Leo Chiachio & Daniel Giannone
Por Mariana Robles
En una acertada comparación entre una máquina de escribir y un automóvil, entre el trabajo del escritor y del mecánico, Severo Sarduy reconoce que ambos se prestan a lo erótico. Tal vez por el encuentro silencioso de los cuerpos con los objetos o por el trance propio del trabajo, que se desliza por diferentes estadios de exaltación e imaginación, hasta por fin acceder a la creación definitiva o la reparación majestuosa del artefacto mecánico o escritural. De todas maneras, la comparación de Sarduy también podría convertirse en una clasificación que, entre la disponibilidad de un criterio tan amplio como los beneficios de eros y las excesivas posibilidades de las destrezas humanas, confluiría en infinitas y descomunales orbes de relaciones amorosas.

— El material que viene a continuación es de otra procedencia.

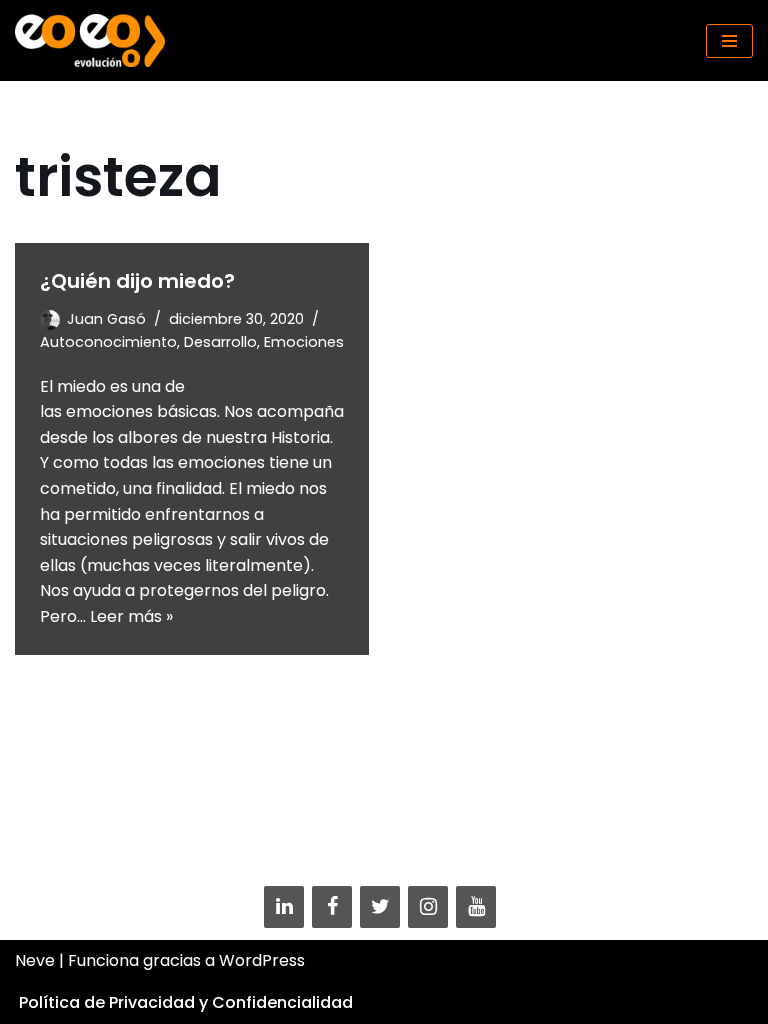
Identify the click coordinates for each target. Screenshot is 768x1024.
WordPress (262, 960)
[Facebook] (332, 907)
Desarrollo (220, 342)
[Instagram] (428, 907)
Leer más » (131, 616)
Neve (35, 960)
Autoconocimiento (108, 342)
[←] (90, 40)
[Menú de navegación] (729, 41)
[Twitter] (380, 907)
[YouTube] (476, 907)
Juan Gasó (106, 319)
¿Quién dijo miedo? (137, 281)
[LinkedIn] (284, 907)
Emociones (304, 342)
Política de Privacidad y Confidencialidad (186, 1002)
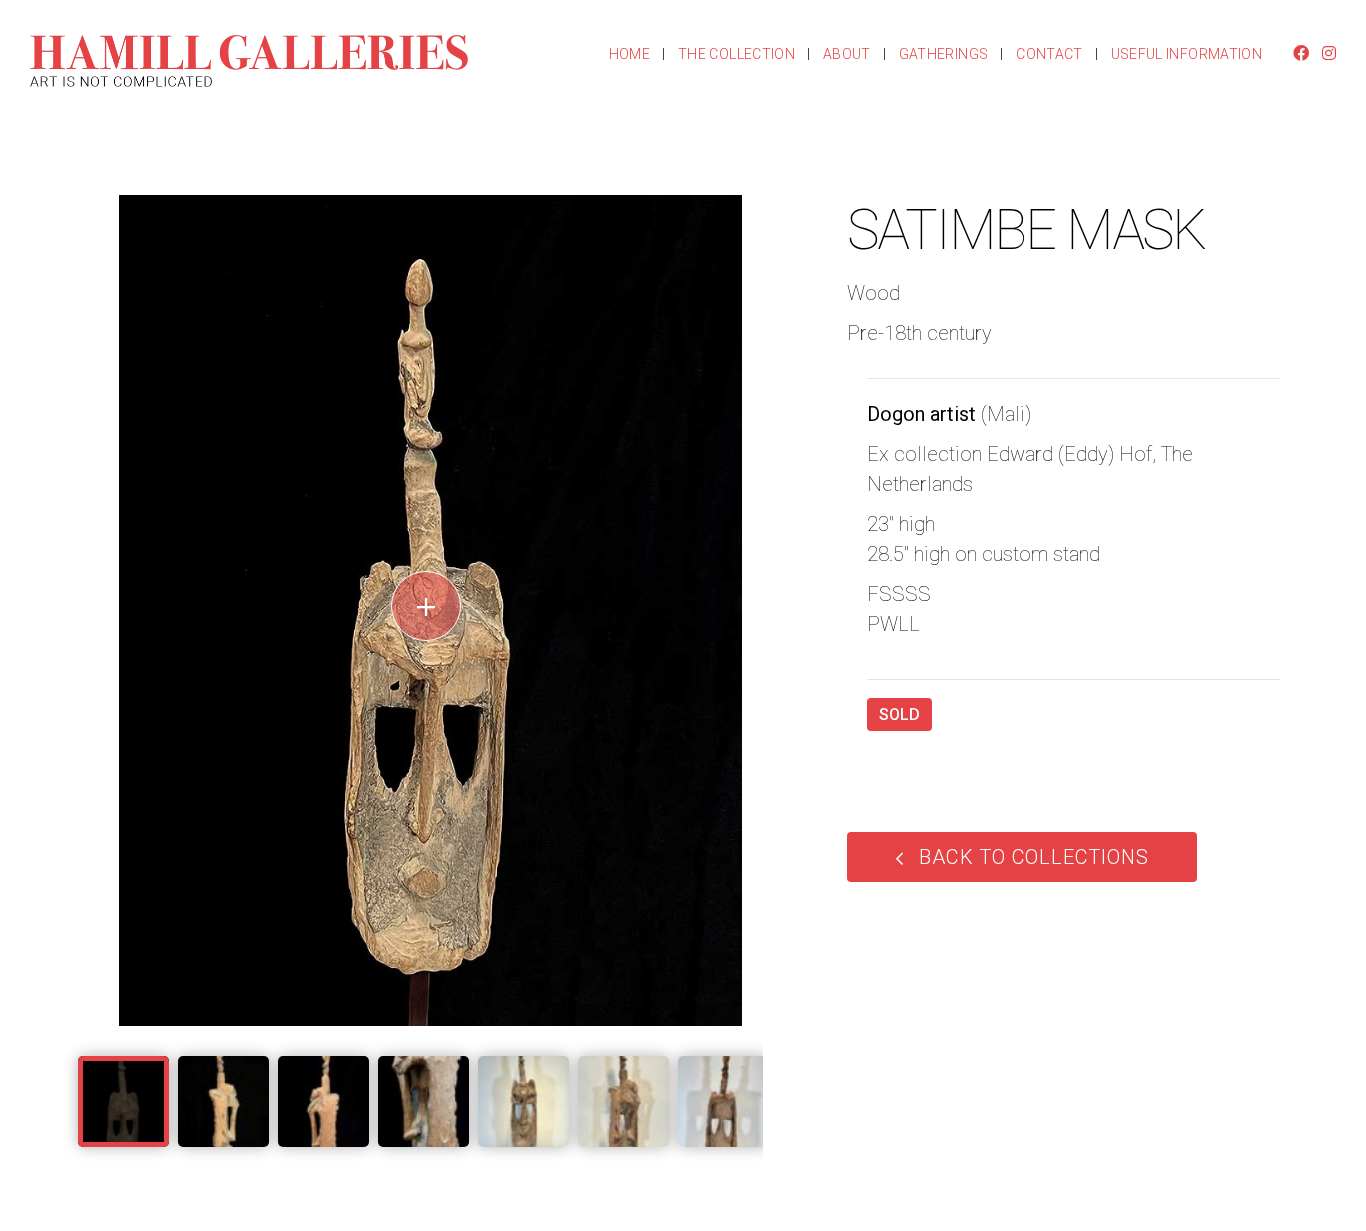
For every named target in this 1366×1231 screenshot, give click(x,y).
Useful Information (1186, 54)
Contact (1049, 54)
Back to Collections (1033, 857)
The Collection (736, 54)
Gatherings (944, 54)
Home (629, 54)
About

Deberíamos aclarar que, de esta manera, nuestra operación va perdiendo, lentamente, la configuración de un esquema predeterminado, ya sea, por el orden social, los mandatos institucionales o cualquier otra iniciativa reguladora de las pasiones. Más bien, nuestra emancipación ordenadora se parece a un juego o a un ritual donde, en el primero de los casos, las reglas pueden disponerse libremente con el fin de convertir el deseo en vida. Aunque, la contingencia de sus normas se vuelve necesaria una vez que involucrados en su lógica accedemos a la fantasía. En el segundo de los casos, se adoptan leyes reguladas en el tiempo, y en la cual se reviven invocaciones divinas para despertar en el cuerpo una voz ancestral que rompe con la linealidad heredada de la cronología histórica y por lo tanto, con el transcurrir de un yo destinado a su propia e inevitable individualidad.

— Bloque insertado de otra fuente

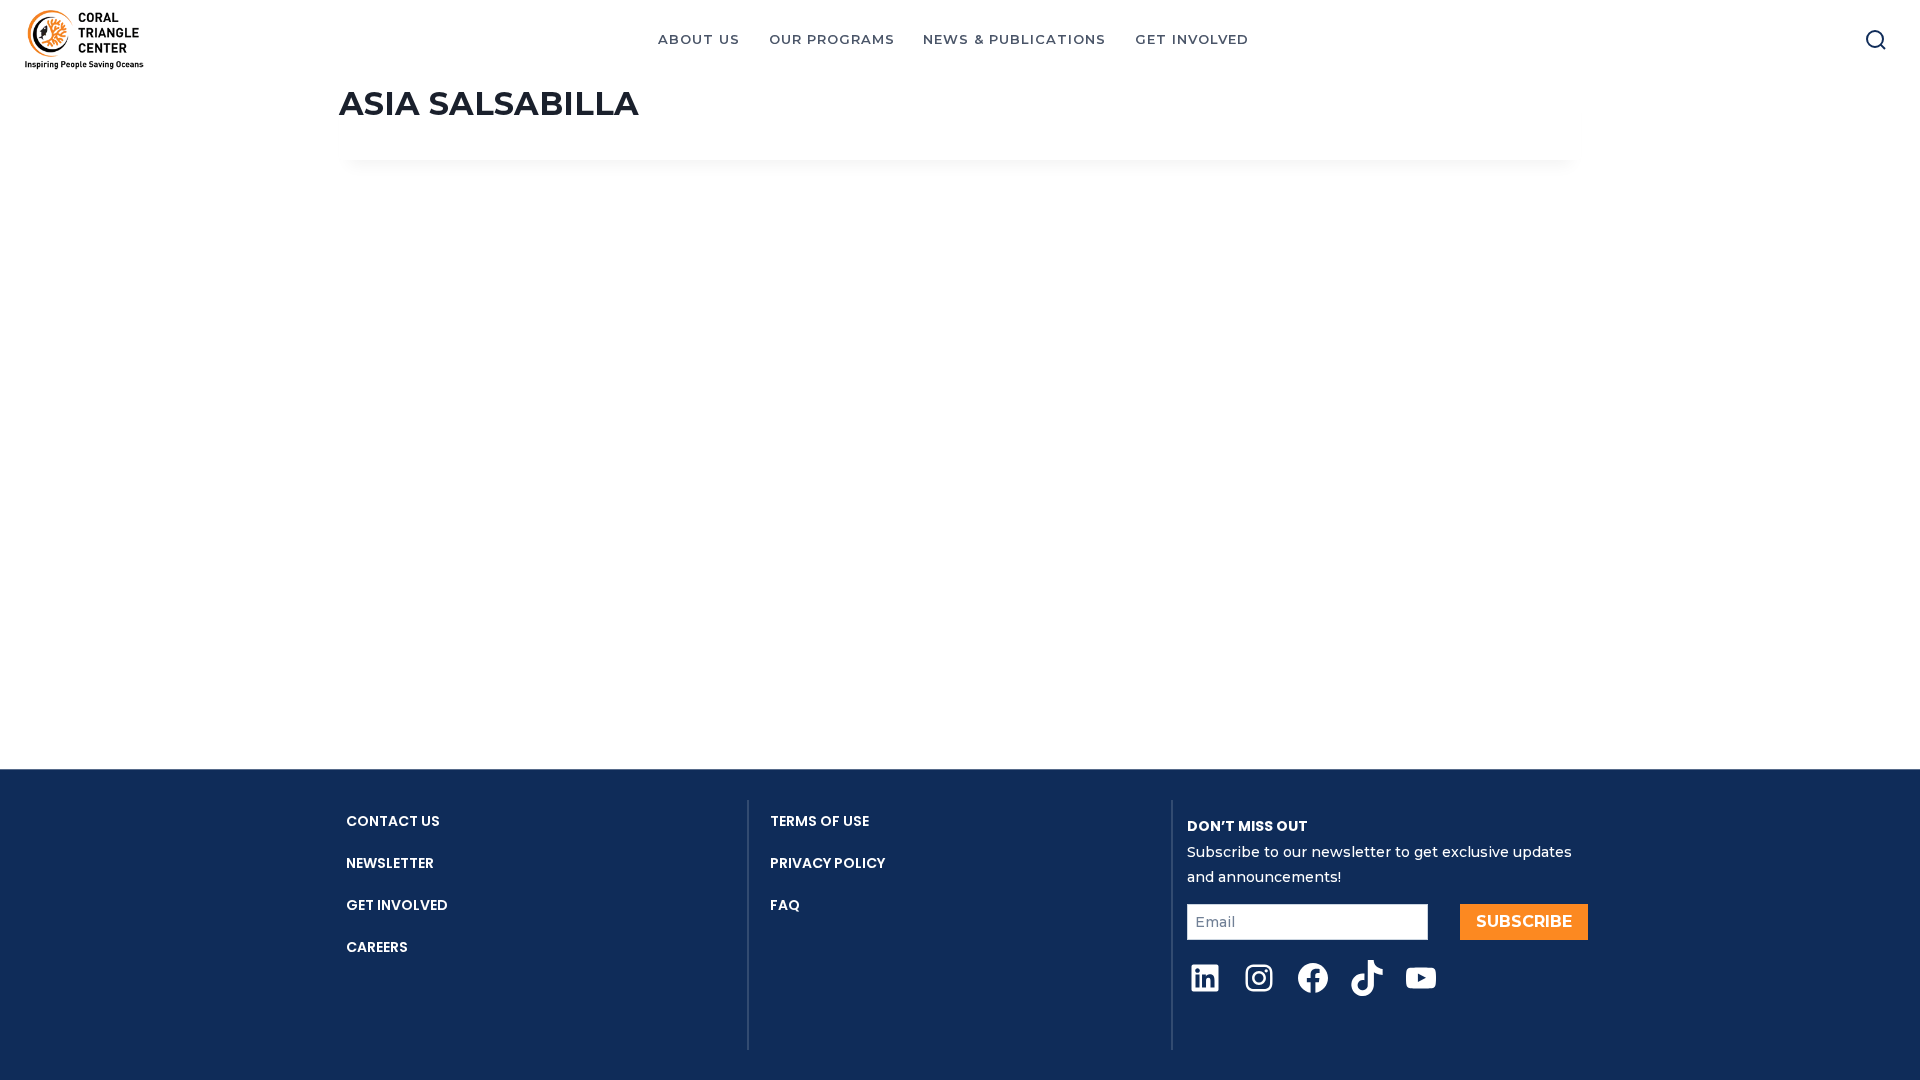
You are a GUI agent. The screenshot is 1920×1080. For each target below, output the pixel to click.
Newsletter (390, 863)
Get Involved (397, 905)
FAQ (785, 905)
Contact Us (393, 821)
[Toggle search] (1876, 40)
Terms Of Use (819, 821)
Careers (377, 947)
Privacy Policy (827, 863)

En la obra de Chiachio y Giannone, se presentan estas dos variantes: el juego y el ritual. Aunque con diferencias y tensiones propias de una propuesta original. Decididamente no es puramente un juego, ya que nos enfrenta al dilema de un divinidad encarnada, pero tampoco la obra es puramente un ritual, porque los restos sagrados de una fiesta se disponen para nosotros en el espacio artístico. La zona exacta de su espacialidad, aquella que fisura el tiempo y disuelve la capsula del yo, se concentra en dos momentos, a los que sólo accedemos por rememoración: uno es la concentración, conjunta, en el minucioso trabajo de sus bordados, pinturas y objetos y el otro el resultado iconográfico, donde ellos siempre aparecen retratados. Así, mientras juntos se bordan a sí mismos, actualizan las premisas de un juego en común, pero también representan con sus voluptuosos materiales las escenas pasadas de fiestas y ritos, que llegan a interpelarlos al ubicar a toda escena sagrada en un espejo donde pueden reflejarse.

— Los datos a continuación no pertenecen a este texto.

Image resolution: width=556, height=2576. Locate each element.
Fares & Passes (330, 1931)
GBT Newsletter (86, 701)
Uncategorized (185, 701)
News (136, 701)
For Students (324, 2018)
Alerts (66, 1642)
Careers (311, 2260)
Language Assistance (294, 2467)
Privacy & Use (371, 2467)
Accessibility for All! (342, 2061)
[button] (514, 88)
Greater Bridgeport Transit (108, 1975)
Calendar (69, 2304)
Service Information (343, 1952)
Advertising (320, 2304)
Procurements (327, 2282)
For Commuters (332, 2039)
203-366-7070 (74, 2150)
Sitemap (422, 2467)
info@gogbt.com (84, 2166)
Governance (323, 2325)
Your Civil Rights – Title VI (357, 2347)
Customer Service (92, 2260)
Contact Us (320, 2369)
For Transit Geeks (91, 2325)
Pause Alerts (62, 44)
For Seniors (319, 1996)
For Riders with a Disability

Son dos hombres, que con su perrito Piolín, constituyen una triada divina y que con sus imágenes no sólo construyen una vida presente en común, sino que cualquier otra vida posible también lo será. En principio, podemos o no podemos vincularnos con alguien, pareciera que al fin de cuenta lo que nos conduce al amor es simplemente una coincidencia que podría haber sido evitada. La mirada retrospectiva de cualquier relación nunca encuentra, en realidad, ese margen de contingencia. Todo lo fortuito que recubría el hecho de un primer encuentro, donde la individualidad se desvaneció, se torna inevitablemente necesidad. Probablemente en eso resida la tragedia del amor, en su contradictoria naturaleza de casualidad inevitable. Chiachio y Giannone llegan con su obra hasta los confines más remotos de ese pasado, allí donde pudiera quedar algún rastro de aquella contingencia trágica. Logran invertir ese orden cubriendo cualquier vacío, del uno sin el otro, con mantos barrocos y coloridos, confundiendo sus rostros con los de algún Dios pagano, bailando y cantando hasta destruir las distancias entre Buenos Aires y Japón. Convirtiendo, al fin, lo trágico, en su antítesis más perfecta: la alegría.